Metal oxide nanomaterials have toxicity towards aquatic organisms, especially microbes and invertebrates, but little is known about their impact on amphibians. We conducted a study on Duttaphrynus melanostictus (D. melanostictus) tadpoles to explore the chronic toxicity effects of iron oxide nanoparticles (IONPs) and the underlying mechanisms of IONPs-induced oxidative stress. IONPs exposure led to increased iron accumulation in the blood, liver, and kidneys of tadpoles, significantly affecting blood parameters and morphology. Higher IONPs concentrations (10 and 50 mg L−1) triggered reactive oxygen species generation, resulting in lipid peroxidation, oxidative stress, and pronounced toxicity in tadpoles. The activity levels of antioxidant enzymes/proteins (SOD, CAT, albumin, and lysozyme) decreased after IONPs exposure, and immunological measures in the blood serum were significantly reduced compared to the control group. Molecular docking analysis revealed that IONPs primarily attached to the surface of SOD/CAT/albumin/lysozyme through hydrogen bonding and hydrophobic forces.

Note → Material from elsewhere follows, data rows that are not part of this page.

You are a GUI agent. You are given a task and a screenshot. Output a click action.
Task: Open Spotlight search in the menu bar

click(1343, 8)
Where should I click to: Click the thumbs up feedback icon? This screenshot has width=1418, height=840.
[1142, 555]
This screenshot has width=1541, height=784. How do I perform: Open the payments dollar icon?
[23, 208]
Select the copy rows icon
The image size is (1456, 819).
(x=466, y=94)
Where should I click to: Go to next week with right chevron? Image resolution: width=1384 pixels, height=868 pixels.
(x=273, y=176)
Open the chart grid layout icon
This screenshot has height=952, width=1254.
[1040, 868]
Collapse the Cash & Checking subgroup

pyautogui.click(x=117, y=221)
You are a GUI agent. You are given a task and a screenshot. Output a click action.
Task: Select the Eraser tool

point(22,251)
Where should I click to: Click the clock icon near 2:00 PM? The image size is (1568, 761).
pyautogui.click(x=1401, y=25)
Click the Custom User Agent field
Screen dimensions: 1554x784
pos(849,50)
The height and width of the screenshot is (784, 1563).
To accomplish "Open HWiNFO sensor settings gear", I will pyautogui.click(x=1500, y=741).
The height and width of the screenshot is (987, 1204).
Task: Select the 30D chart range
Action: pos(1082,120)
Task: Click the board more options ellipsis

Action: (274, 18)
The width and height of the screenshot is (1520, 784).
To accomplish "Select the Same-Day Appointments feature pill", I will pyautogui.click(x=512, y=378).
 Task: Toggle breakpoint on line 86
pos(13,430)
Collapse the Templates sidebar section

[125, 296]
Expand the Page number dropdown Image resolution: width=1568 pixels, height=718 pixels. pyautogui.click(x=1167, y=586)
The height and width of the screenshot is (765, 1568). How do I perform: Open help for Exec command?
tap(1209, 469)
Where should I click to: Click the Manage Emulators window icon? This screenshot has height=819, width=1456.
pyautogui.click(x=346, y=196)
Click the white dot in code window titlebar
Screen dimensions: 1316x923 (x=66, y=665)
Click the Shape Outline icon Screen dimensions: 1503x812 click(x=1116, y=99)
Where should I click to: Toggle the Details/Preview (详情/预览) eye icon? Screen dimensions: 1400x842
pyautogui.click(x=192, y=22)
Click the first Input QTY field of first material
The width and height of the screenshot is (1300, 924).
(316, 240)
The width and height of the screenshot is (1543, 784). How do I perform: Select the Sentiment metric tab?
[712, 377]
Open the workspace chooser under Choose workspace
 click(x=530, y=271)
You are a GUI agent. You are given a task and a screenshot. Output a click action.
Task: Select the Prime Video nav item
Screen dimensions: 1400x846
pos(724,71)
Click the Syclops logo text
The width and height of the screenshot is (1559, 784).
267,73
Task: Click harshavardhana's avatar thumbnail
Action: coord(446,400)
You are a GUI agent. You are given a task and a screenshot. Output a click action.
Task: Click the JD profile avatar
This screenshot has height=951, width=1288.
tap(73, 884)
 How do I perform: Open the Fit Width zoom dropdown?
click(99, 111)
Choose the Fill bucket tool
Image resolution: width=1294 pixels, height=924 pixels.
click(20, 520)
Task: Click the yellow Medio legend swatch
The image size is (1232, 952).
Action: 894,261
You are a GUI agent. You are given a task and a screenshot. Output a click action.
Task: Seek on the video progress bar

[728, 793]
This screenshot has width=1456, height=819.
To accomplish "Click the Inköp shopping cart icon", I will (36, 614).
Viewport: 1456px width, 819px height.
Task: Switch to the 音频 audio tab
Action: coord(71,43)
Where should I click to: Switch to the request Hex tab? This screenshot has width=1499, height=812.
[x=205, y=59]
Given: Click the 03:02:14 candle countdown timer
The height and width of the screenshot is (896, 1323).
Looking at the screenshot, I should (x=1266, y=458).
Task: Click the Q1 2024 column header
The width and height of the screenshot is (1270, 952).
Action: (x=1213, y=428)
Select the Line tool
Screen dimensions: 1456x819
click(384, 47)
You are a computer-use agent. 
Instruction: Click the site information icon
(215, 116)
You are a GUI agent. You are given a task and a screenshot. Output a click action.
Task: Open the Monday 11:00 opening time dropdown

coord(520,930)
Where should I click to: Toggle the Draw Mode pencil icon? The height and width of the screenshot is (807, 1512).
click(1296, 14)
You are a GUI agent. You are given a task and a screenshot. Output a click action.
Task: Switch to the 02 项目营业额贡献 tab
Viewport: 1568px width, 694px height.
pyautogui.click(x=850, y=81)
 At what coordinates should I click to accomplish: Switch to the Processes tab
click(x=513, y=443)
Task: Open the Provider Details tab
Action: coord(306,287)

Overall, this study emphasizes the ability of IONPs to induce oxidative damage by decreasing immunological profiles such as ACH50 (34.58 ± 2.74 U mL−1), lysozyme (6.94 ± 0.82 U mL−1), total Ig (5.00 ± 0.35 g dL−1), total protein (1.20 ± 0.17 g dL−1), albumin (0.52 ± 0.01 g dL−1) and globulin (0.96 ± 0.01 g dL−1) and sheds light on their potential toxic effects on tadpoles.